Selain itu, lanjutnya, kondisi lain yang dialami para eksportir adalah adanya kenaikan tarif lolo (lift on - lift off) atau kegiatan bongkar muat kargo dari truk kontainer ke kapal dan sebaliknya, termasuk cancellation cargo atau pembatalan pengiriman akan dikenakan penalty dengan biaya tinggi
“Kenaikan lolo juga sudah naik dua kali lipat, jadi dari segala unsur kegiatan ekspor yang berurusan dengan shipping line, bukan hanya depo, lolo, tapi juga aturan penalty yang dulunya tidak setinggi sekarang yang ujung-ujungnya adalah duit,” imbuhnya.
Ketua GPEI Jatim, Isdarmawan Asrikan menambahkan seharusnya kinerja ekspor Jatim bisa lebih tinggi dengan kenaikan 25 persen jika situasinya normal atau tidak ada kenaikan ocean freight.
“Kalau situasi normal, saya prediksi kinerja ekspor kita bisa tumbuh 25 persen, tapi karena masalah ocean freight itu, ekspor kita 2021 cuma tumbuh 16,59 persen, ditambah lagi kondisi ini membuat harga barang kita tidak kompetitif lagi,” katanya.

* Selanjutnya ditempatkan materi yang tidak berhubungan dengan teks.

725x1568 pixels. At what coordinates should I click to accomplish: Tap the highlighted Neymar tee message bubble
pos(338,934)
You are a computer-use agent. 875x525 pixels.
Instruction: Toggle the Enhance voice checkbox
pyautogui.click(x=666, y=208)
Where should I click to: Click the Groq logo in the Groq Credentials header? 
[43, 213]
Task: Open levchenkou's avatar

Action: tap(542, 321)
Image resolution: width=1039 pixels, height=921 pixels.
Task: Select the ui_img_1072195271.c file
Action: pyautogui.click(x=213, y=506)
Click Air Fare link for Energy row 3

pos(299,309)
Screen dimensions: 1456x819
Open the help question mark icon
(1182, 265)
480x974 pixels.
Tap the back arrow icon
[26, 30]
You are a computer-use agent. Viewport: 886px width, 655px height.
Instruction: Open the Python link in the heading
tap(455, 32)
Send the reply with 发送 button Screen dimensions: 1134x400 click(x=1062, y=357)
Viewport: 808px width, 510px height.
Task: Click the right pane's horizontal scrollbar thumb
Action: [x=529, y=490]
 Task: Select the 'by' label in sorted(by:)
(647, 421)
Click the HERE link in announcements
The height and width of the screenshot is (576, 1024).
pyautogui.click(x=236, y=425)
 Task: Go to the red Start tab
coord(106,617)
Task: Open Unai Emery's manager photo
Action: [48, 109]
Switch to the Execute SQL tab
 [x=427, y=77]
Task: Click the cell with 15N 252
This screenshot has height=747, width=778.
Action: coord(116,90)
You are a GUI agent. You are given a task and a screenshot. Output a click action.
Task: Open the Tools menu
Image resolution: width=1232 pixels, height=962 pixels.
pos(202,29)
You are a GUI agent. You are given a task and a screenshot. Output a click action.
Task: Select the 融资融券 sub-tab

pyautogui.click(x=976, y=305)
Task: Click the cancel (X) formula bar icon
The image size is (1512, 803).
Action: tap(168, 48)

Isdarmawan menceritakan saat ini eksportir hanya bisa melakukan negosiasi terhadap buyer. Mengenai tarif ocean freight tersebut dengan jalan tengah melalui sharing biaya pengiriman. Jika tidak ditemukan solusi, biasanya buyer akan membatalkan order.
Baik GPEI maupun ALFI pun mengusulkan kepada pemerintah agar melakukan pendekatan dan berkomunikasi dengan prinsipal pelayaran dan memberikan warning dan melakukan blacklist terhadap pelayaran asing yang tidak koorperatif dan aji mumpung terhadap pengusaha Indonesia.
Selain itu, pemerintah diminta untuk bergandengan tangan misalnya dengan masyarakat ekonomi Eropa, serta melaporkan ke WTO sebab dalam perdagangan tidak mengatur tentang komoditi saja tetapi juga termasuk bidang jasa, termasuk jasa pelayaran.